If you have a basis for what you are saying, somewhere else (where you have the space to develop an argument at greater length with factual support and argument), it makes sense to link to it rather than trying to repeat it in a blog comment that may well have a character limit.
The attitude of the decadent hegemon is that he doesn’t have to change while the world changes around him.
Immigration reform would be nice, what with that humanitarian crisis of kids at the border.
It’s Obama’s fault, obviously.
I also disagree with the idea that libertarians would think an unproductive Congress is a good Congress. Don’t libertarians think the government is a bloated, inefficient entity involved in too much of our lives? A libertarian would want a productive Congress repealing laws, which would count as passed legislation.
@Hans: Is there an executive summary of the compromise somewhere? Big Pharma and the trial bar aren’t usually bedfellows, nor are Cornyn and Schumer. I’m intrigued.
@Hans: Hans, patent reform WAS passed. Or are you completely clueless about the passage of the America Invents Act?
Which those of us in the field have called “The Patent Litigator’s Permanent Employment Act”, by the way. I suspect it will take us as much time to get the bugs out of this baby as Hatch-Waxman…(which still has problems COUGH Section 8 filings COUGH)
● ● ●
Instructions:
#1 In the blog comments, what would a libertarian want Congress to do?
#2 Quote the blog comments word for word, everything from "If you have" down to "as passed legislation.".

Provided information:
● ● ●
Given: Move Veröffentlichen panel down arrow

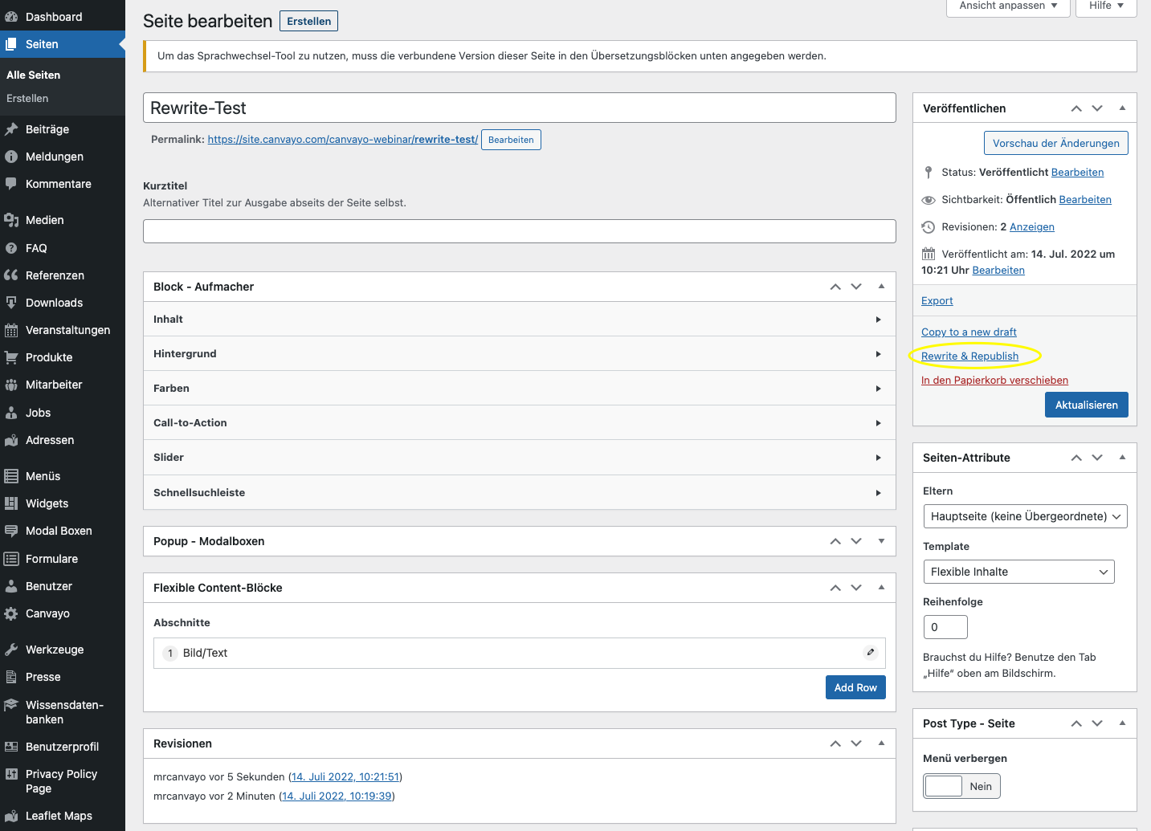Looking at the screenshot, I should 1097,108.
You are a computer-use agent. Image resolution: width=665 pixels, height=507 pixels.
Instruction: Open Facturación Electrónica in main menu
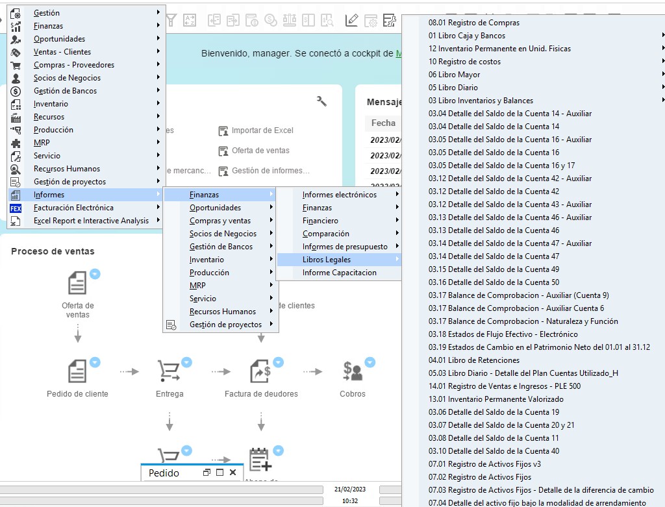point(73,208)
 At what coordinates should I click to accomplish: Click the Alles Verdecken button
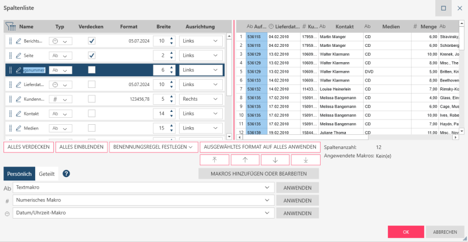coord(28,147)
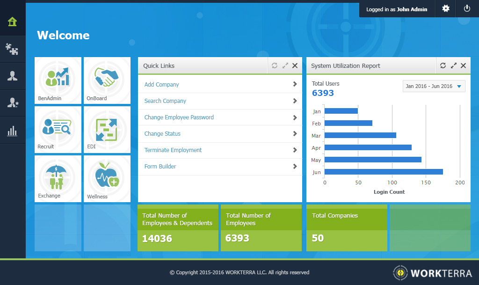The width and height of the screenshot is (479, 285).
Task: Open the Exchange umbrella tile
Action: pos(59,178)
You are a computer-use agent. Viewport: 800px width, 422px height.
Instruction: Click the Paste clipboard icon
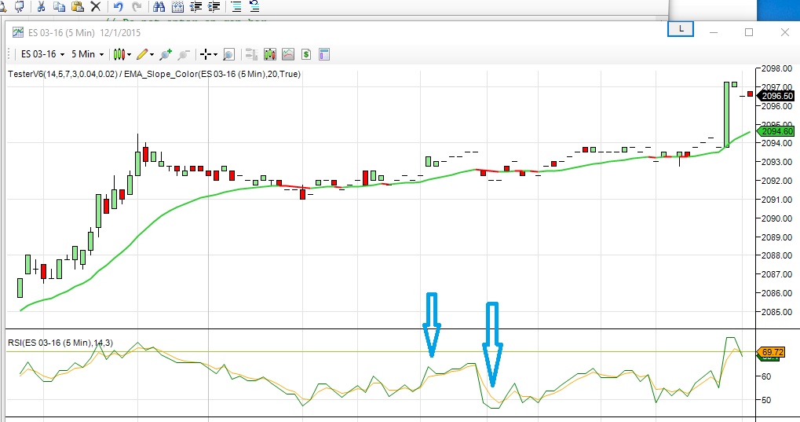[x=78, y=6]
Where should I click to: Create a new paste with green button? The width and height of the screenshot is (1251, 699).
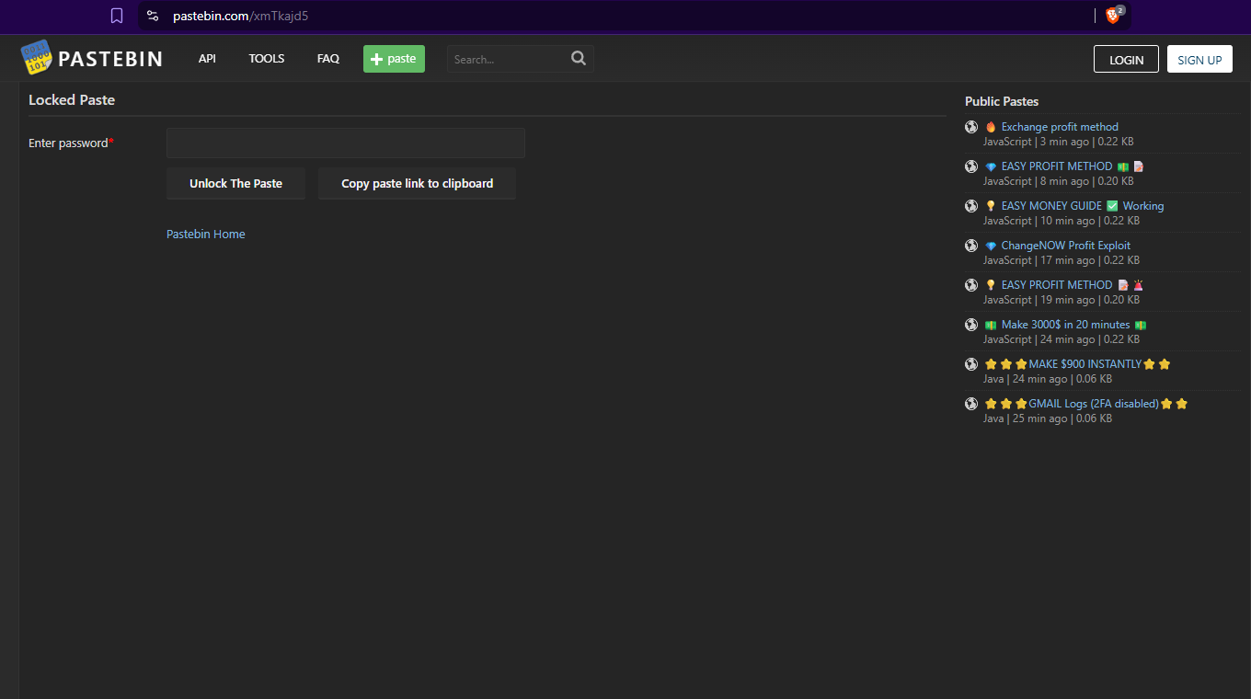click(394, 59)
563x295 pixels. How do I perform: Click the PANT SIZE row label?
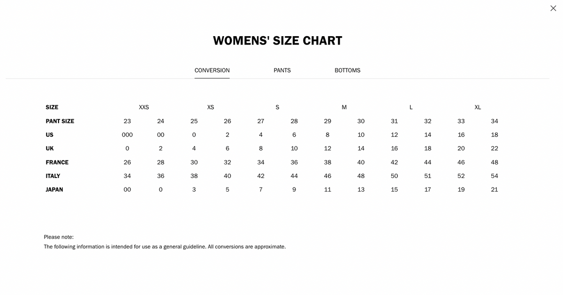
● ● ●
Solution list:
#1 A libertarian would want a productive Congress that repeals laws, which would count as passed legislation.

#2
If you have a basis for what you are saying, somewhere else (where you have the space to develop an argument at greater length with factual support and argument), it makes sense to link to it rather than trying to repeat it in a blog comment that may well have a character limit.
The attitude of the decadent hegemon is that he doesn’t have to change while the world changes around him.
Immigration reform would be nice, what with that humanitarian crisis of kids at the border.
It’s Obama’s fault, obviously.
I also disagree with the idea that libertarians would think an unproductive Congress is a good Congress. Don’t libertarians think the government is a bloated, inefficient entity involved in too much of our lives? A libertarian would want a productive Congress repealing laws, which would count as passed legislation.